Text section:
= Area code 719 =

Colorado telephone area code

Area code 719 is a telephone area code in the North American Numbering Plan (NANP) for the U.S. state of Colorado. The numbering plan area (NPA) includes Colorado Springs, Pueblo, Monument, Leadville, Alamosa, Monte Vista, the San Luis Valley, Cañon City, Trinidad, Rocky Ford, La Junta, Walsenburg and southeastern Colorado. It was created in a split of area code 303 in 1988.

==History==
In 1947, the American Telephone and Telegraph Company designated the entire state of Colorado as a single numbering plan area in the first nationwide telephone numbering plan for Operator Toll Dialing. The state was assigned area code 303 as one of the eighty-six original North American area codes. It remained the state's sole area code for 40 years. By the late 1980s, demand for telephone services, particularly in the Denver/Boulder area, threatened exhaustion of central office prefixes. In mitigation, the numbering area was divided on March 5, 1988, and southeastern Colorado, including Colorado Springs and Pueblo, received the new area code 719.

Raw data:
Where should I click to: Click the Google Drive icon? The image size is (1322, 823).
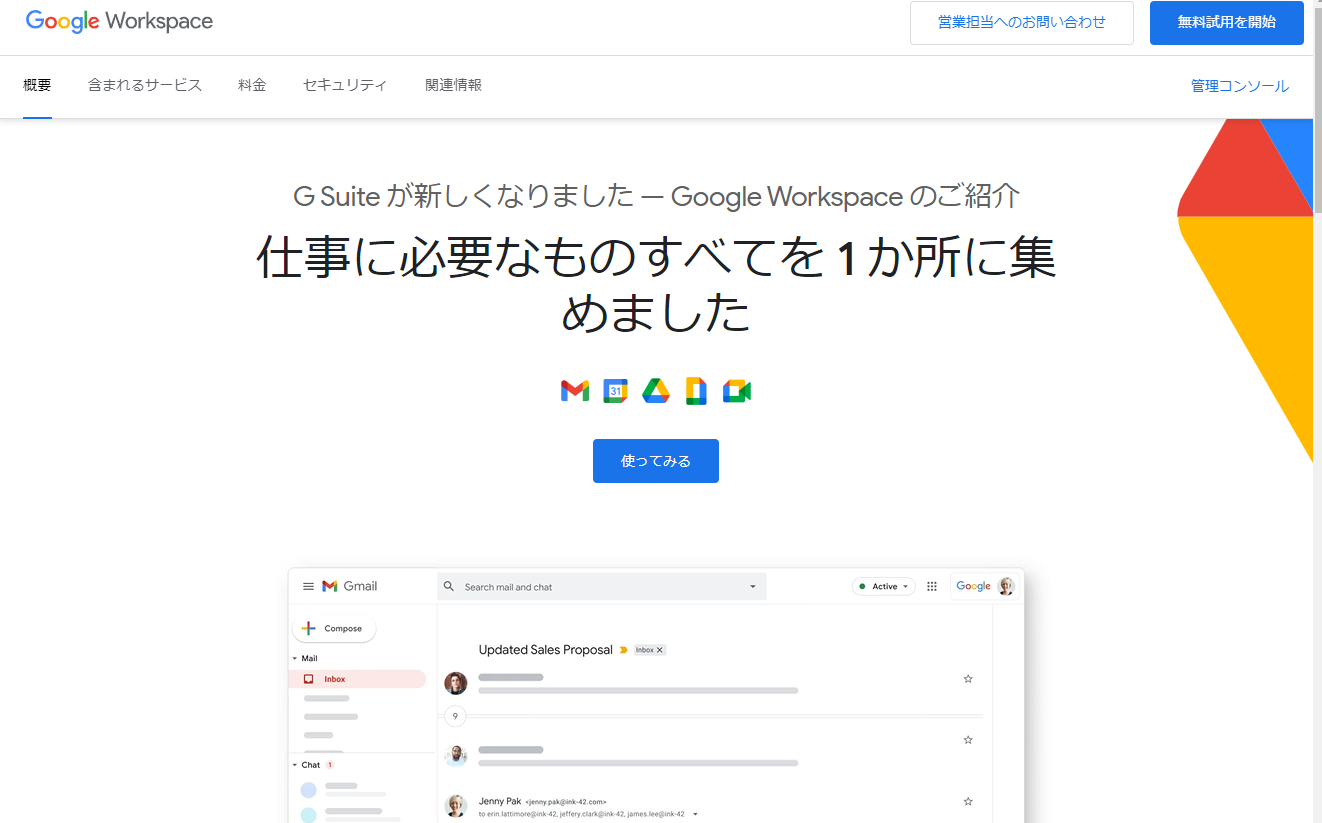(x=656, y=391)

Task set:
(a) In the Area code 719 article, rewrite the passage from "Area code 719 is" to "303 in 1988." and replace "Monument" with "Woodland Park".
(b) Answer these questions using the Area code 719 article:
(i) Which area code was split to create area code 719?
(ii) In what year did the American Telephone and Telegraph Company make all of Colorado a single numbering plan area?
(iii) How many original North American area codes were there?

Solutions in order:
(a)
Area code 719 is a telephone area code in the North American Numbering Plan (NANP) for the U.S. state of Colorado. The numbering plan area (NPA) includes Colorado Springs, Pueblo, Woodland Park, Leadville, Alamosa, Monte Vista, the San Luis Valley, Cañon City, Trinidad, Rocky Ford, La Junta, Walsenburg and southeastern Colorado. It was created in a split of area code 303 in 1988.

(b)
(i) Area code 303
(ii) 1947
(iii) Eighty-six